No other studies to date have addressed the safety and tolerability of CLR in TB patients. The long median treatment duration of 336 (IQR 183–526) days allows for good evaluation of the safety and tolerability of CLR in MDR-TB patients. Overall, this retrospective study confirms the results found in patients treated with CLR for other infectious diseases; indeed, CLR is well tolerated and free from major toxicity [7, 14]. In the patient with a QTc above threshold, elongation could also be related to concomitant administration of levofloxacin, a drug with known torsade de pointes risk.
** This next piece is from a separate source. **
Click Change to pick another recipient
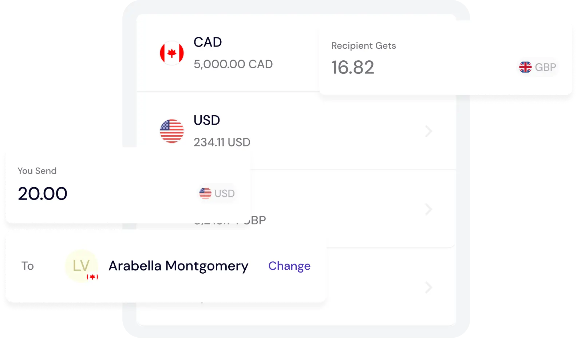 [x=289, y=266]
In the two patients for whom CLR had to be discontinued, a Naranjo score of 1 was reached, and thus classified only as a possible adverse drug reaction. Earlier, prothionamide treatment had to be terminated for the first of these two patients, due to nausea and vomiting. In the second patient, with XDR-TB, elevated hepatic liver enzymes during CLR treatment could also be associated with concomitant prothionamide use, while interpretation of the treatment data of this patient was extremely complex. Several former group 4 drugs (now groups C and D anti-TB drugs), such as cycloserine, prothionamide and p-aminosalicylic acid show more severe adverse drug events, including gastrointestinal side-effects, gastritis, depression, hepatotoxicity, neurotoxicity and peripheral neuropathy [15]. Therefore, based on its safety and tolerability CLR might be a valuable addition to an MDR-TB regimen, although its effect on clinical outcome must be further assessed. Future studies should address the synergistic potency of CLR and its host-directed effect.

Limitations of this study are its relatively small sample size and retrospective nature, rendering some information less robust. In general, hospitals recorded side-effects in medical charts, but the attribution of adverse events to CLR was difficult, since it was administered as part of a multidrug regimen.

In conclusion, CLR had a good tolerability and safety profile as assessed in MDR-TB patients receiving prolonged treatment. With its immunomodulatory and synergistic characteristics, this makes CLR a relevant candidate for further exploration as XDR-TB treatment. Based on MIC testing, clarithromycin can be used to complement a treatment regimen in difficult-to-treat cases.